Abstract

Central neurocytoma (CN) is classically defined by its intraventricular location, neuronal/neurocytic differentiation, and histological resemblance to oligodendroglioma. Extraventricular neurocytoma (EVN) shares similar histological features with CN, while it distributes any site without contact with the ventricular system. CN and EVN have distinct methylation landscapes, and EVN has a signature fusion gene, FGFR1-TACC1. These characteristics distinguish between CN and EVN. A 30-year-old female underwent craniotomy and resection of a left intraventricular tumor at our institution. The histopathology demonstrated the classical findings of CN. Adjuvant irradiation with 60 Gy followed. No recurrence has been recorded for 25 years postoperatively.

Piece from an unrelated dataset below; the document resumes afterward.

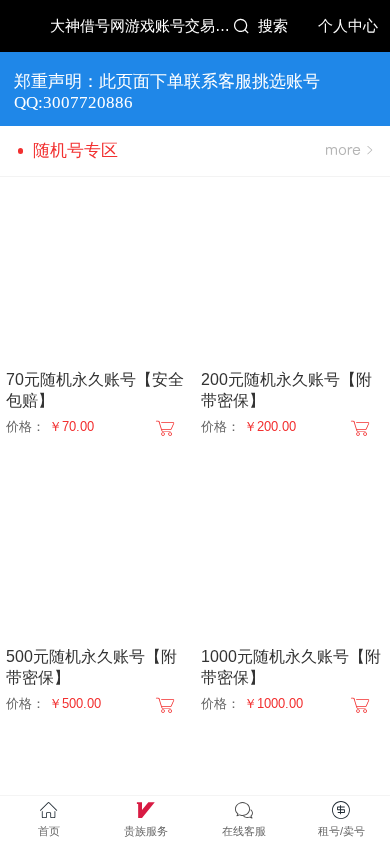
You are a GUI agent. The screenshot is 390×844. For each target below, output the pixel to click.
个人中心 (348, 26)
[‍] (349, 151)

RNA sequencing revealed FGFR1-TACC1 fusion and methylation profile was discrepant with CN but compatible with EVN. We experienced a case of anatomically and histologically proven CN in the lateral ventricle. However, the FGFR1-TACC1 fusion gene and methylation profiling suggested the molecular diagnosis of EVN. The representative case was an “intraventricular” neurocytoma displaying molecular features of an “extraventricular” neurocytoma. Clinicopathological and molecular definitions have collided in our case and raised questions about the current definition of CN and EVN.